Creating an ARO HCP Cluster via Frontend

To create a cluster in CS using a locally running Frontend, see the frontend README

Appendix

Access Maestro Postgres from outside of the AKS cluster

To connect to the database as current user run

eval $(AKSCONFIG=svc-cluster make maestro-current-user-pg-connect)
psql -d maestro

The output of the make target is in ENV var format for the psql tool, so this works to get a connection into the DB.

To connect to the database with the managed identity of Maestro, make sure to have a KUBECONFIG for the cluster that runs Maestro Server and run

eval $(AKSCONFIG=svc-cluster make maestro-miwi-pg-connect)
psql -d maestro

Once logged in, verify the connection with \conninfo

The password is a temporary access token that is valid only for 1

Access Cluster Service Postgres from outside of the AKS cluster

To create a Postgres DB on Azure enabled for Entra authentication, a svc cluster needs to be created with the deployCsInfra parameter set to true in the svc-cluster.bicepparam file.

Access the database from outside of the AKS cluster

To connect to the database as current user run

eval $(make cs-current-user-pg-connect)
psql -d clusters-service

The output of the make target is in ENV var format for the psql tool, so this works to get a connection into the DB.

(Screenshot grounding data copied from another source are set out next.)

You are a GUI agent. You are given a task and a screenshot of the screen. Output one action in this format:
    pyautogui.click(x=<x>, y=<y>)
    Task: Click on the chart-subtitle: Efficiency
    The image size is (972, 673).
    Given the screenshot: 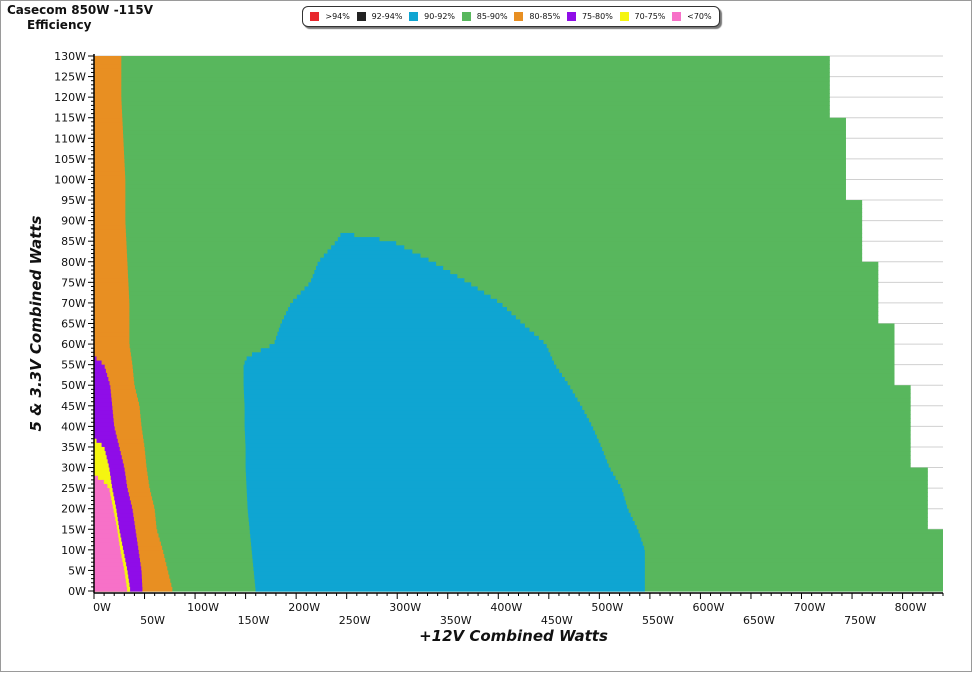 What is the action you would take?
    pyautogui.click(x=60, y=25)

To connect to the database with the managed identity of CS, make sure to have a KUBECONFIG for the cluster that runs CS and run

eval $(make cs-miwi-pg-connect)
psql -d clusters-service

Once logged in, verify the connection with \conninfo

The password is a temporary access token that is valid only for 1h

Azure Credentials and Pull Secret for HCP creation

To test HCP creation, an Azure credentials file with clientId/clientSecret and a pull secret are required. The aro-hcp-dev-svc-kv KV hosts shared secrets for the creds file and the pull secrets, that can be used by the team for testing.

Users require membership in the aro-hcp-engineering group to read secrets. This group has been assigned the Key Vault Secrets User role on the aro-hcp-dev-svc-kv KV.

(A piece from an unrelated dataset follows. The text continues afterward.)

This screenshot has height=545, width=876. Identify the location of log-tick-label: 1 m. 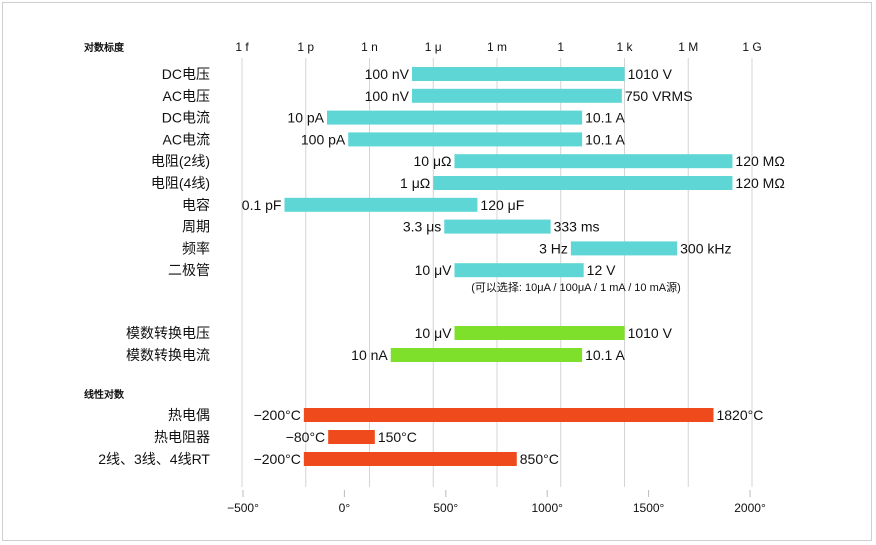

  • Pull secrets that can pull from RH registries and the DEV ACR

    az keyvault secret show --vault-name "aro-hcp-dev-svc-kv" --name "aro-hcp-dev-pull-secret" | jq .value -r > pull-secret.json
  • Azure SP credentials in the format HyperShift Operator requires it (line format)

    az keyvault secret show --vault-name "aro-hcp-dev-svc-kv" --name "aro-hcp-dev-sp" | jq .value -r > azure-creds
  • Azure SP credentials in the format CS requires it (json format)

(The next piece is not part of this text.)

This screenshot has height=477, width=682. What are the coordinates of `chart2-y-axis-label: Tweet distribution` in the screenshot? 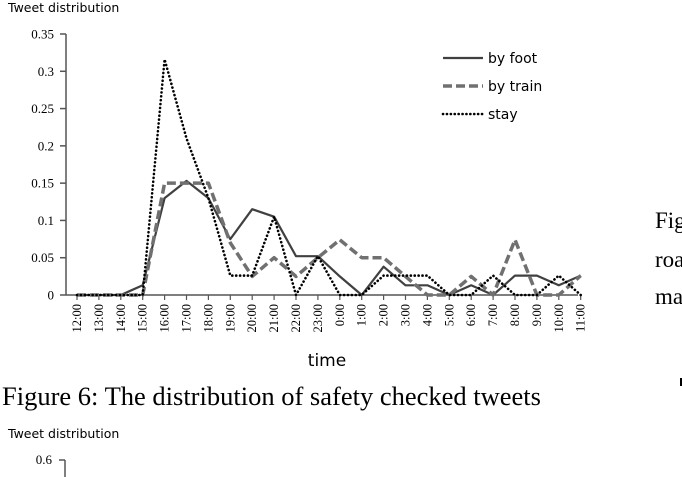 It's located at (63, 434).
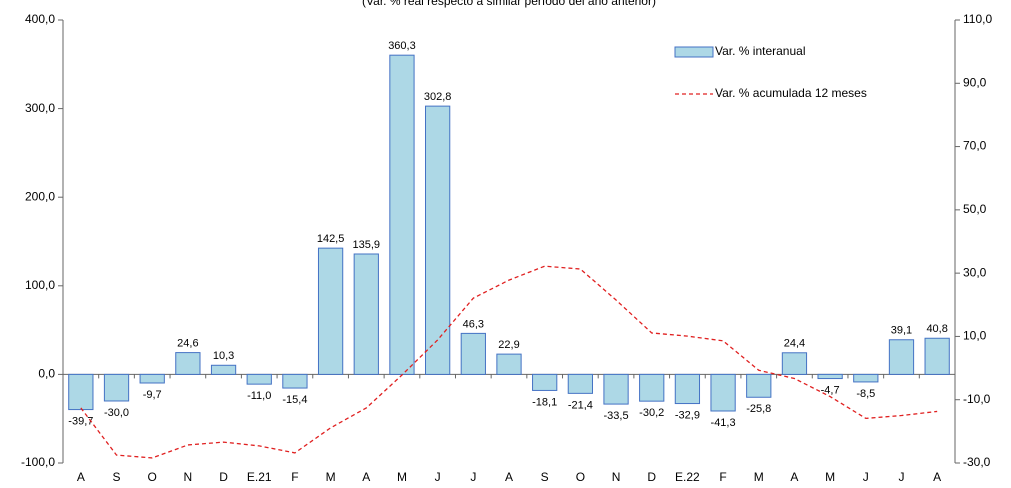 Image resolution: width=1011 pixels, height=488 pixels. What do you see at coordinates (688, 477) in the screenshot?
I see `x-tick-label: E.22` at bounding box center [688, 477].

    az keyvault secret show --vault-name "aro-hcp-dev-svc-kv" --name "aro-hcp-dev-sp-cs" | jq .value -r > azure-creds.json

Access integrated DEV environment

The integrated DEV environment is hosted in westus3 and consists of

  • the RG hcp-underlay-westus3-dev containing shared regional resources (regional DNS zone, Maestro Eventgrid, Maestro KV)
  • the RG hcp-underlay-westus3-svc-dev the AKS service cluster and the resources required by the service components running on the SC (Postgres for Maestro Server, Postgres for Cluster Service, CosmosDB for RP, Service Key Vault, ...)
  • the RG hcp-underlay-westus3-mgmt-dev-1 containing the AKS mgmt cluster
  • the shared ACRs arohcpsvcdev and arohcpocpdev running in the global RG

To access the SC run

DEPLOY_ENV=dev make svc.aks.admin-access svc.aks.kubeconfig
export KUBECONFIG=$(DEPLOY_ENV=dev make svc.aks.kubeconfigfile)
kubectl get ns

To access the MC run

DEPLOY_ENV=dev make mgmt.aks.admin-access mgmt.aks.kubeconfig
export KUBECONFIG=$(DEPLOY_ENV=dev make mgmt.aks.kubeconfigfile)
kubectl get ns

It might take a couple of minutes for the permissions created by make xxx.aks.admin-access to take effect.